=== Goal A ===
Rewrite the stretch of the MalGen post from "MalGen is a" through "of the cluster.", changing "scripts" to "programs".
=== Goal B ===
Answer these questions from the MalGen post.
(i) What date and time does the post show?
(ii) What kind of workload does the writer say it is on all the machines they can access?
(iii) What can the generated data sets be thought of as?

**** Text block ****

[pypy-dev] MalGen as a benchmark?

Sat Sep 29 01:36:45 CEST 2012

Found a red-hot, branchy-looking Python kernel in the wild and
naturally I thought of you trace compiler folks! ;-) Hope that it
might be useful: I think it could make a nice addition to the speed
center, seeing as how it's a CPU bound workload on all the machines I
have access to (though I haven't profiled it at all so it could
potentially be leaning heavily on paths in some unoptimized builtins).

    MalGen is a set of scripts which generate large, distributed data
sets suitable for testing and benchmarking software designed to
perform parallel processing on large data sets. The data sets can be
thought of as site-entity log files. After an initial seeding, the
scripts allow for the data generation to be initiated from a single
central node to run the generation concurrently on multiple remote
nodes of the cluster.

**** Dataset section ****

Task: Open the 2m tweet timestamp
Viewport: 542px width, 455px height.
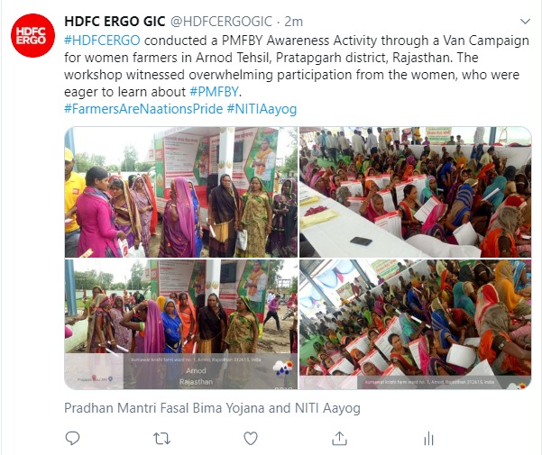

****

=== Expected answer A ===
MalGen is a set of programs which generate large, distributed data
sets suitable for testing and benchmarking software designed to
perform parallel processing on large data sets. The data sets can be
thought of as site-entity log files. After an initial seeding, the
programs allow for the data generation to be initiated from a single
central node to run the generation concurrently on multiple remote
nodes of the cluster.

=== Expected answer B ===
(i) Sat Sep 29 01:36:45 CEST 2012
(ii) A CPU bound workload
(iii) Site-entity log files